Im Vergleich zu anderen Industriestaaten kommt den mittelständischen Unternehmen spätestens seit Ludwig Erhard eine besondere Bedeutung zu. Historisch betrachtet geht der begriffliche Ursprung deutlich weiter zurück, denn das Wort „Mittelstand“ wurde im Jahre 1695 zum ersten Mal in Schlesien nachweislich in einer Klageschrift der Königlichen Erbfürstentümer und Städte in Bezug auf die Steuerbelastungen verwandt.

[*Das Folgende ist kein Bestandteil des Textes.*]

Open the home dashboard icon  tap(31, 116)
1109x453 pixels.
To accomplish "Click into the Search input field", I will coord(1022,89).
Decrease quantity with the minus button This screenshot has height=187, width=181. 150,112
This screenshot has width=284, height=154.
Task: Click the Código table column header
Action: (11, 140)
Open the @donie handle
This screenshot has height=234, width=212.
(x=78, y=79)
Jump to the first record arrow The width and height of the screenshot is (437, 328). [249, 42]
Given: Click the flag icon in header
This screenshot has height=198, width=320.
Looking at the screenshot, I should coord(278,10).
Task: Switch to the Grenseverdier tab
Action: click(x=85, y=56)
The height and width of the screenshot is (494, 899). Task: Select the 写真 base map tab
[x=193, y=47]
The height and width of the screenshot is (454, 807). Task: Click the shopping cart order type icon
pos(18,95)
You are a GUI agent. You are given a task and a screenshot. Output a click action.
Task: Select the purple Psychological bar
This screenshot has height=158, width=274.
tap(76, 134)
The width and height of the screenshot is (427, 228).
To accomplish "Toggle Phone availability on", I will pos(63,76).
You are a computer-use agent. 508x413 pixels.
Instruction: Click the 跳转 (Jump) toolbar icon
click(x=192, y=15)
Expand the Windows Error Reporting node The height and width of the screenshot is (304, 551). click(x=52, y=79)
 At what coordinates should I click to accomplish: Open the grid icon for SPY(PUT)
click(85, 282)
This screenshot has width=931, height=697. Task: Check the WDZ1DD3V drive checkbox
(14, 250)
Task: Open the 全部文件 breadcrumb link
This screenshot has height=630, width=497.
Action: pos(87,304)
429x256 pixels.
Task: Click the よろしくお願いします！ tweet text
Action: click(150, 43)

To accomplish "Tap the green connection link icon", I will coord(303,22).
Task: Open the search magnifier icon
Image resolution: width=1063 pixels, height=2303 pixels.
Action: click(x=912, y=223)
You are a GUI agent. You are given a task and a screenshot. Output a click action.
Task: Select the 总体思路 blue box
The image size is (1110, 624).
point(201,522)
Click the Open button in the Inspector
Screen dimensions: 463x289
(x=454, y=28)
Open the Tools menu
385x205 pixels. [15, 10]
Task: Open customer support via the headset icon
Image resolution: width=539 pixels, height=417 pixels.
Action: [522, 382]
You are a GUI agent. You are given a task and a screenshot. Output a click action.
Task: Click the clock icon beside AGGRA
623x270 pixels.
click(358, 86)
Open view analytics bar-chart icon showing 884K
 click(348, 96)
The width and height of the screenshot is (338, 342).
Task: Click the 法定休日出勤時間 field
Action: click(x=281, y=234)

Ab Anfang des 19. Jh. kam der Begriff dann als Abgrenzung zum bäuerlichen Stand zum Einsatz. So zählte Johann Wolfgang von Goethe 1816 die „Bewohner kleiner Städte“ zum Mittelstand, „deren Deutschland so viele wohlgelegene, wohlbestellte zählt, alle Beamte und Unterbeamte daselbst, Handelsleute, Fabrikanten, vorzüglich Frauen und Töchter solcher Familien, auch Landgeistliche, insofern sie Erzieher sind.“ Anfang des 20. Jh. setzte sich der Begriff „Mittelstand“ dann als Bezeichnung für eine ökonomische Einheit durch, als er im Jahre 1919 gesetzliche Verankerung im Artikel 164 der deutschen Reichsverfassung fand. Darin wurde festgelegt, dass der selbstständige „Mittelstand in Landwirtschaft, Gewerbe und Handel, in Gesetzgebung und Verwaltung gefördert und gegen Überlastung und Aufsaugung zu schützen“ sei.

Mittelstand heute
Zwei Publikationen des IfM Bonn, Mittelstand im Wandel und Mittelstand zwischen Fakten und Gefühl, untersuchen, was „Mittelstand“ aus Sicht der Wirtschaft heute ausmacht. Sie belegen die breite Aufstellung der mittelständischen Wirtschaft vom Solo-Selbstständigen über IT-Start-ups bis hin zu klassischen Familienunternehmen.

Fazit: Weit mehr als die Mitte

Die Aufregerdebatten um Heuschrecken und Konzernskandale verstellen den Blick auf diejenigen, die Deutschland in der Welt groß gemacht haben und weiter groß machen. Der Mittelstand, das sind die Menschen, die anpacken, etwas schaffen und ihr Land positiv verändern. Es sind die Betriebe mit Tradition und Stolz. Es sind die Freiberufler, die Handwerker, die ortsbekannten Unternehmer, die sich mit ihrem Land, ihren Produkten und ihren Mitarbeitern identifizieren. Es sind die jährlich etwa 425.000 Existenzgründer, die durch ihren Mut und ihre Innovationskraft die Volkswirtschaft immer wieder neu beleben. Die dafür sorgen, dass Made in Germany selbst im fernen China einen guten Klang hat. Kurz: Es sind die Menschen, die Deutschland zu dem machen, was es ist.